▶ **PROBLEM REQUIREMENTS**
Please rewrite the PDF conversion notes below from "Here are the" up to and including "## Need help?", putting "num_threads" wherever "thread_count" occurs.

▶ **GIVEN PASSAGE**
* Start *

Here are the definitions:

`convert_from_path(pdf_path, dpi=200, output_folder=None, first_page=None, last_page=None, fmt='ppm', jpegopt=None, thread_count=1, userpw=None, use_cropbox=False, strict=False, transparent=False, single_file=False, output_file=str(uuid.uuid4()), poppler_path=None, grayscale=False, size=None, paths_only=False)`

`convert_from_bytes(pdf_file, dpi=200, output_folder=None, first_page=None, last_page=None, fmt='ppm', jpegopt=None, thread_count=1, userpw=None, use_cropbox=False, strict=False, transparent=False, single_file=False, output_file=str(uuid.uuid4()), poppler_path=None, grayscale=False, size=None, paths_only=False)`

## Need help?

Use the [mattermost chat](https://mattermost.belval.org/signup_user_complete/?id=3anaj34563rqjg4xm5tdcmu7qa) to ask questions on the helpdesk and get direct support.

## What's new?

- `jpegopt` parameter allows for tuning of the output JPEG when using `fmt="jpeg"` (`-jpegopt` in pdftoppm CLI) (Thank you @abieler)
- `pdfinfo_from_path` and `pdfinfo_from_bytes` which expose the output of the pdfinfo CLI
- `paths_only` parameter will return image paths instead of Image objects, to prevent OOM when converting a big PDF
- `size` parameter allows you to define the shape of the resulting images (`-scale-to` in pdftoppm CLI)
    - `size=400` will fit the image to a 400x400 box, preserving aspect ratio
    - `size=(400, None)` will make the image 400 pixels wide, preserving aspect ratio
    - `size=(500, 500)` will resize the image to 500x500 pixels, not preserving aspect ratio
- `grayscale` parameter allows you to convert images to grayscale (`-gray` in pdftoppm CLI)
- `single_file` parameter allows you to convert the first PDF page only, without adding digits at the end of the `output_file`
- Allow the user to specify poppler's installation path with `poppler_path`
- Fixed a bug where PNGs buffer with a non-terminating I-E-N-D sequence would throw an exception
- Fixed a bug that left open file descriptors when using `convert_from_bytes()` (Thank you @FabianUken)

## Performance tips

- Using an output folder is significantly faster if you are using an SSD. Otherwise i/o usually becomes the bottleneck.
- Using multiple threads can give you some gains but avoid more than 4 as this will cause i/o bottleneck (even on my NVMe SSD!).
- If i/o is your bottleneck, using the JPEG format can lead to significant gains.
- PNG format is pretty slow, this is because of the compression.
- If you want to know the best settings (most settings will be fine anyway) you can clone the project and run `python tests.py` to get timings.

## Limitations / known issues

- A relatively big PDF will use up all your memory and cause the process to be killed (unless you use an output folder)

* End *

▶ **AVAILABLE DATA**

* Start *

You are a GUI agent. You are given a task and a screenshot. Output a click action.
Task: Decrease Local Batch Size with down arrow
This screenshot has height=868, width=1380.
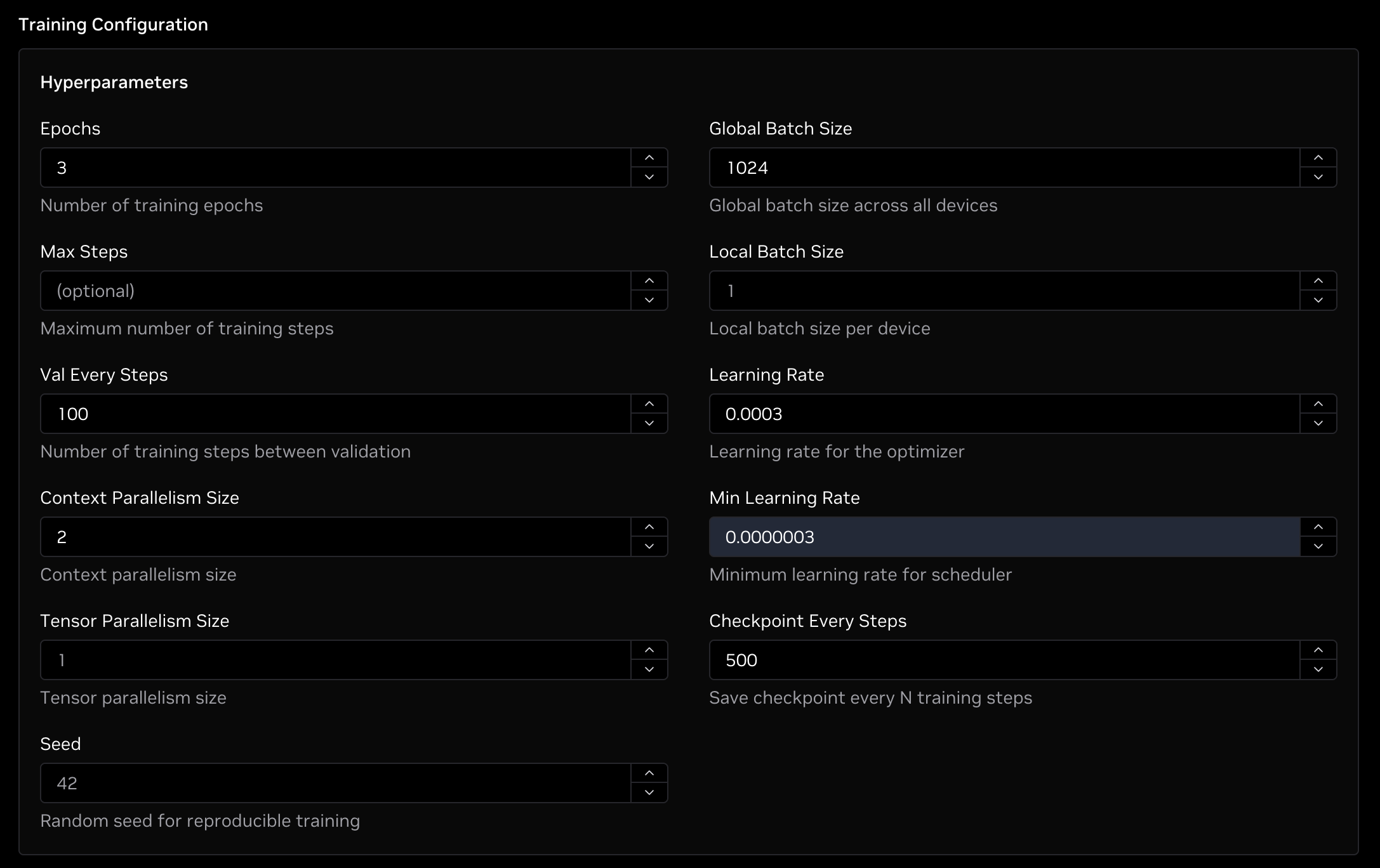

* End *

▶ **RESPONSE TO THIS TASK**
Here are the definitions:

`convert_from_path(pdf_path, dpi=200, output_folder=None, first_page=None, last_page=None, fmt='ppm', jpegopt=None, num_threads=1, userpw=None, use_cropbox=False, strict=False, transparent=False, single_file=False, output_file=str(uuid.uuid4()), poppler_path=None, grayscale=False, size=None, paths_only=False)`

`convert_from_bytes(pdf_file, dpi=200, output_folder=None, first_page=None, last_page=None, fmt='ppm', jpegopt=None, num_threads=1, userpw=None, use_cropbox=False, strict=False, transparent=False, single_file=False, output_file=str(uuid.uuid4()), poppler_path=None, grayscale=False, size=None, paths_only=False)`

## Need help?